The numbers tell the story. GST revenues are turning out to be a cash cow for the government. Last year’s Budget estimates of CGST revenues of ₹6,60,000 crore have been revised to ₹7,24,000 crore. Estimated revenues for 2023-24 are ₹8,11,600 crore — an increase of 12 per cent. Some proposals in the Budget have been made to ensure that this target is met without much problem.
One of the most important proposals has been an amendment to Section 17(5) of the CGST Act, 2017 to provide that input tax credit shall not be available in respect of goods or services or both received by a taxable person, which are used or intended to be used for activities relating to his obligations under corporate social responsibility referred to in Section 135 of the Companies Act, 2013.

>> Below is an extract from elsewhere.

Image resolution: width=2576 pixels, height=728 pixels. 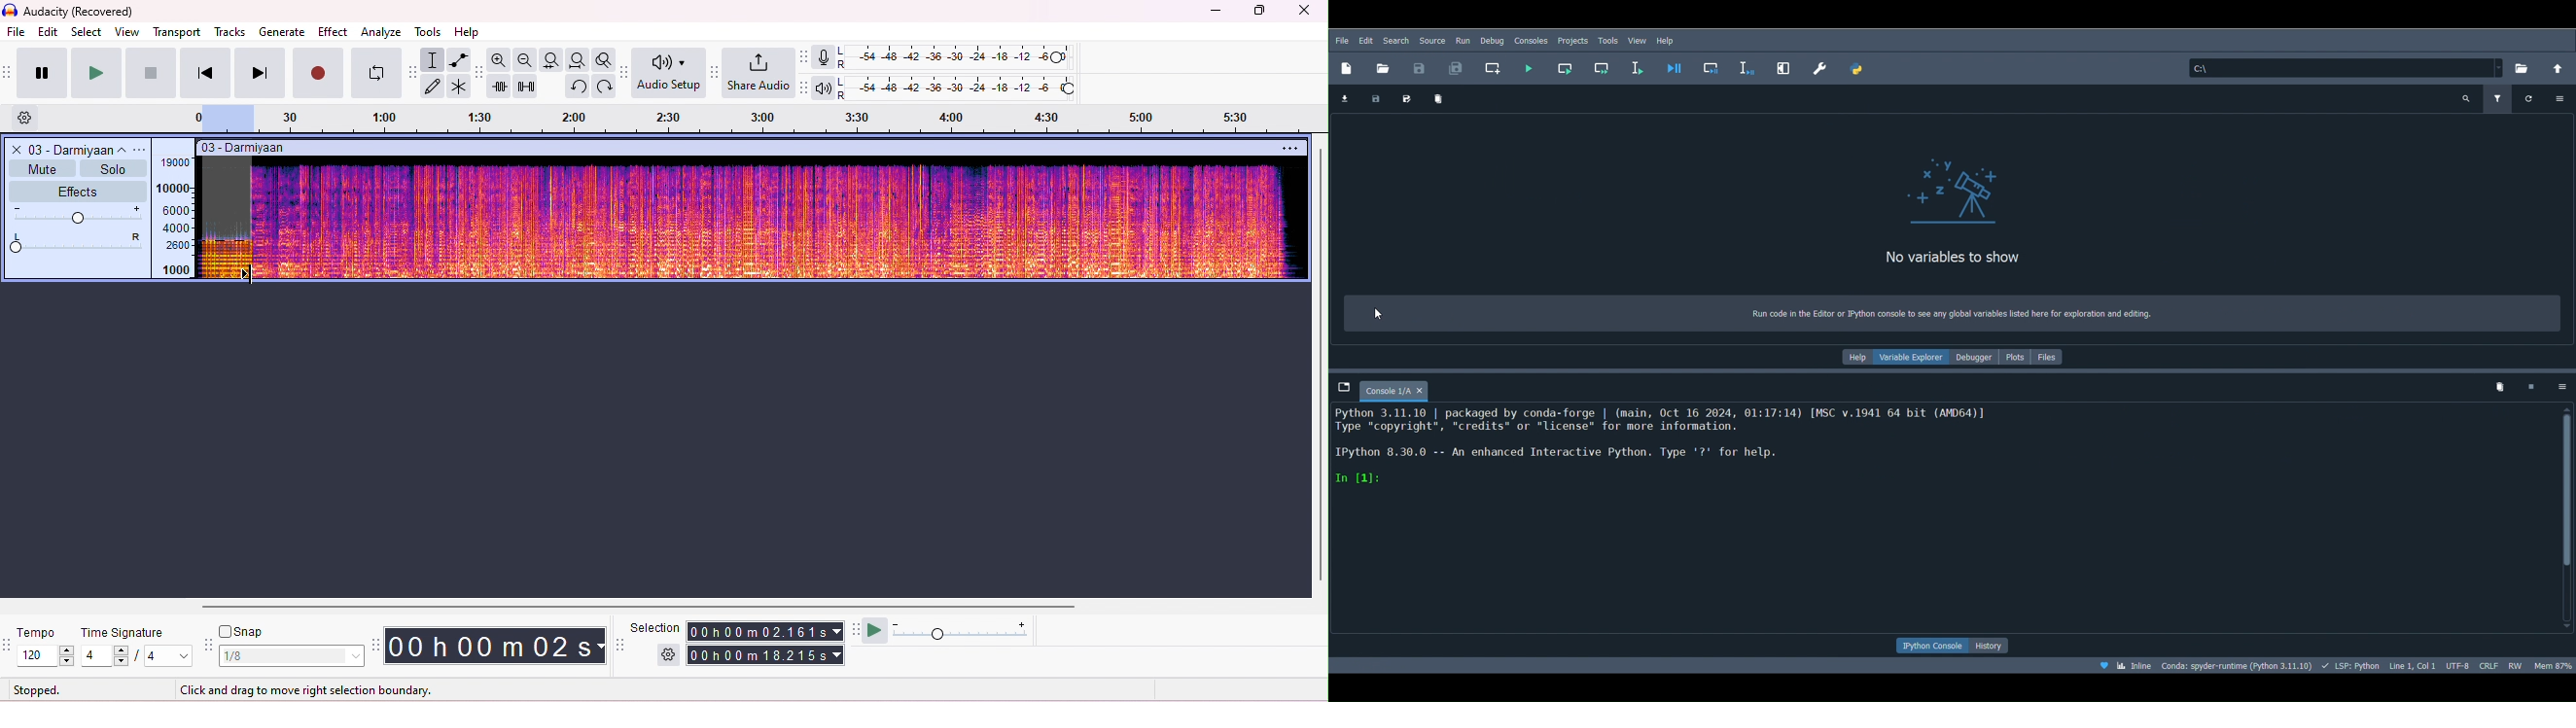 What do you see at coordinates (1366, 40) in the screenshot?
I see `Edit` at bounding box center [1366, 40].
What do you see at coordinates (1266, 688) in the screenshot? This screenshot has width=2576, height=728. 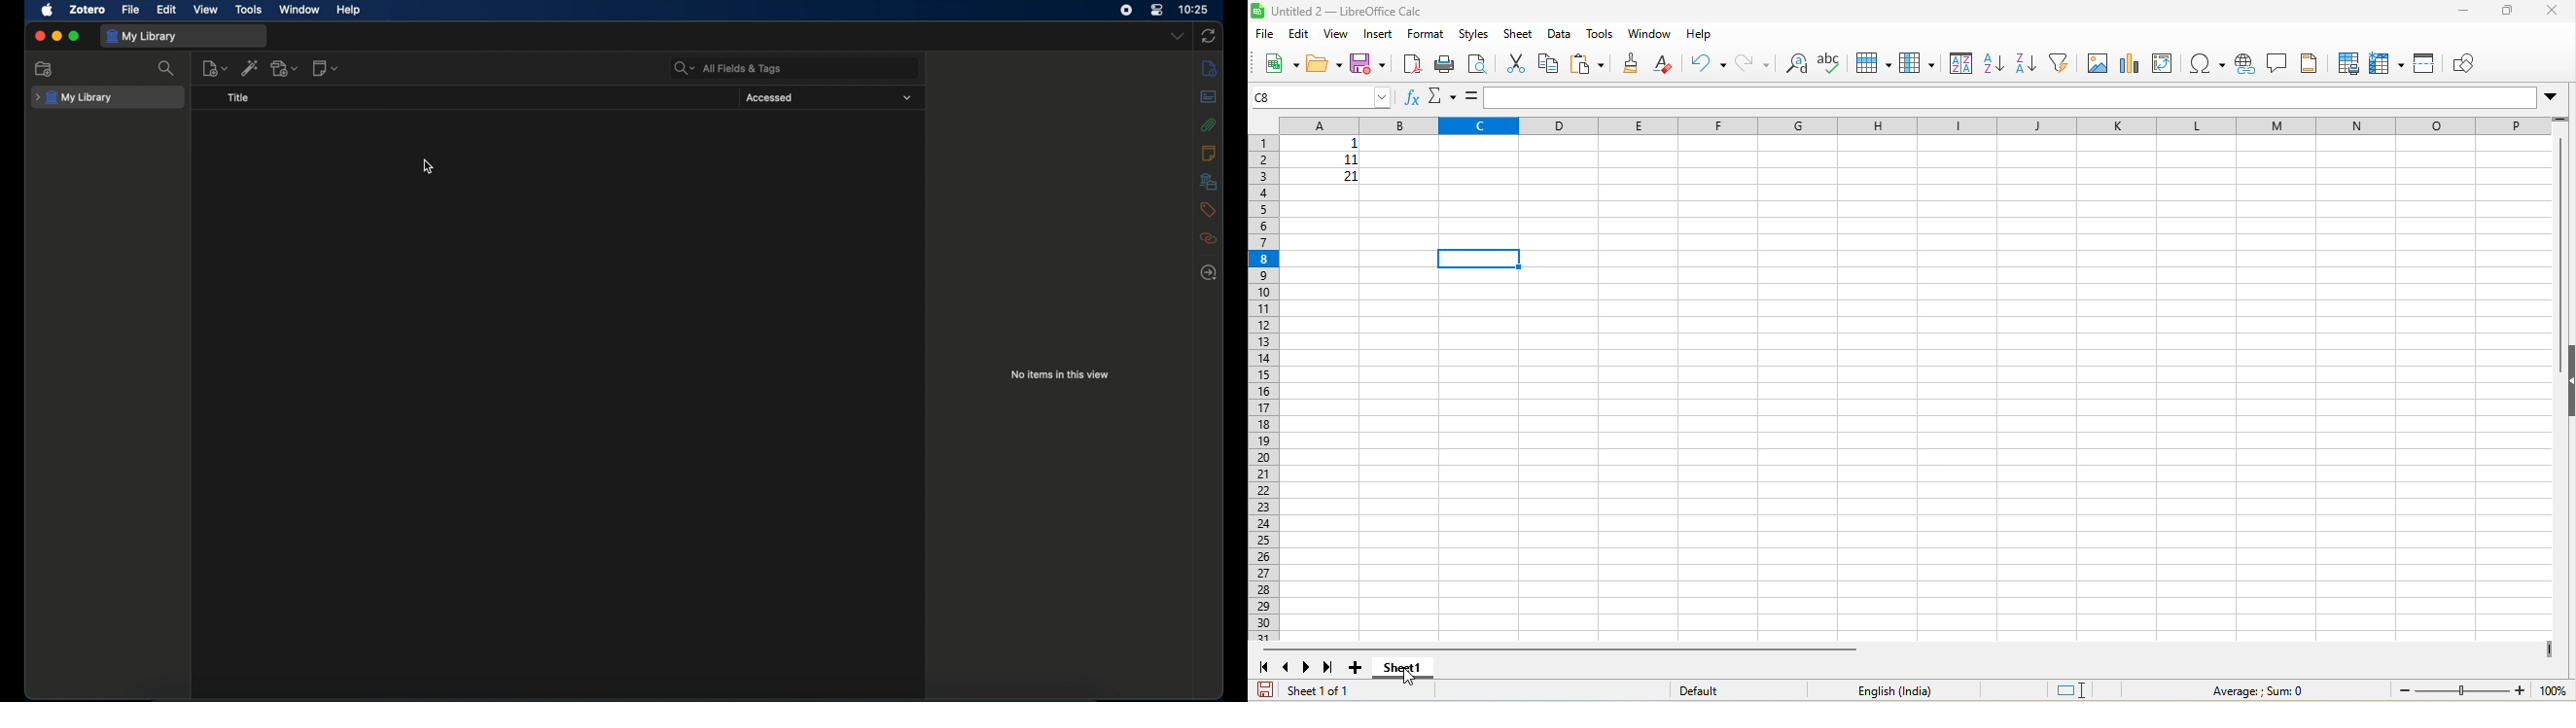 I see `save` at bounding box center [1266, 688].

While this provides clarity, it is doubtful whether the last word has been heard on this. Some taxpayers are bound to argue that they are obliged to incur CSR obligations due to a statutory mandate as per the Companies Act, 2013. Denial of input tax credit restricts their cash flow just because they are abiding with a provision of law.
New sections are being introduced in GST laws that provide for a time limit of three years from the due date for filing a variety of returns. GSTR 1, GSTR 3B, GSTR 9 and GSTR 8 would need to be filed within a period of three years from their respective due dates. A welcome proposal is an amendment to Section 19(2A) to remove the restriction imposed on registered persons engaged in supplying goods through e-commerce operators from opting to pay tax under the Composition Levy.
Thus upon this amendment being enforced the person engaged in supply of goods through ECOs will also be eligible to composition scheme, subject to fulfilment of other conditions. Section 16(2) of the CGST Act has been amended to provide for payment of tax along with in respect of ITC availed and payment not made to supplier within 180 days.
Another proviso to the above section is also amended to specifically provide that upon payment made to supplier ITC can be availed. These amendments have been made to align the said sub-section with the return filing system provided in the Act. A new Section 122(1B) of the CGST Act is being inserted so as to provide for penal provisions applicable to Electronic Commerce Operators in case of contravention of provisions relating to supplies of goods made through them by unregistered persons or composition taxpayers.
Section 56 of the CGST Act is being amended so as to provide for an enabling provision to prescribe manner of computation of period of delay beyond 60 days from the date of receipt of application till date of refund, for calculation of interest on delayed refunds.
Section 132(1) of the CGST Act is being amended to decriminalise offences such as obstructing or preventing any officer in the discharge of his duties, tampers with or destroys any material evidence or documents and fails to supply any information. The monetary threshold for launching prosecution for the offences under the said Act is being increased from ₹1 crore to ₹2 crore except for the offences related to issuance of invoices without supply of goods or services or both.
The consistent surge in GST revenues could help the Finance Minister balance her books.